● **PROBLEM STATEMENT**: Reproduce the lines below verbatim, from the line containing "Screen dimensions: 360x232" through the end of the lines. Omit the pictures from your answer.

Data listing
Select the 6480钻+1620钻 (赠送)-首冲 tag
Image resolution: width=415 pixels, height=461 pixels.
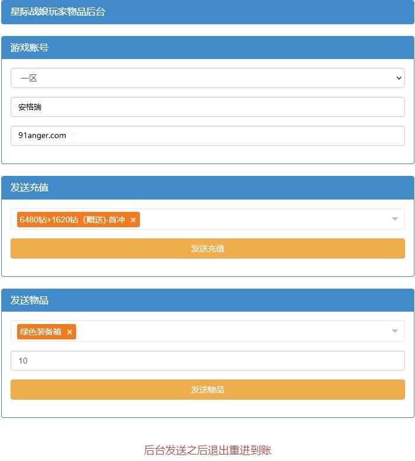coord(72,220)
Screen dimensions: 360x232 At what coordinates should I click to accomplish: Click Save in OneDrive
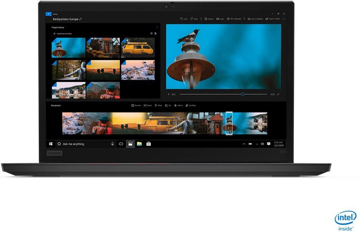[x=255, y=19]
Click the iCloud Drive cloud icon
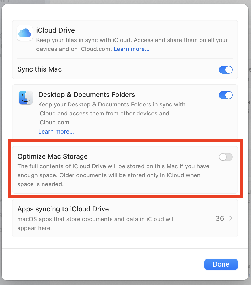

● **WORKED SOLUTION**:
Screen dimensions: 360x232 At what coordinates should I click to accomplish: Click Save in OneDrive
[x=255, y=19]
Click the iCloud Drive cloud icon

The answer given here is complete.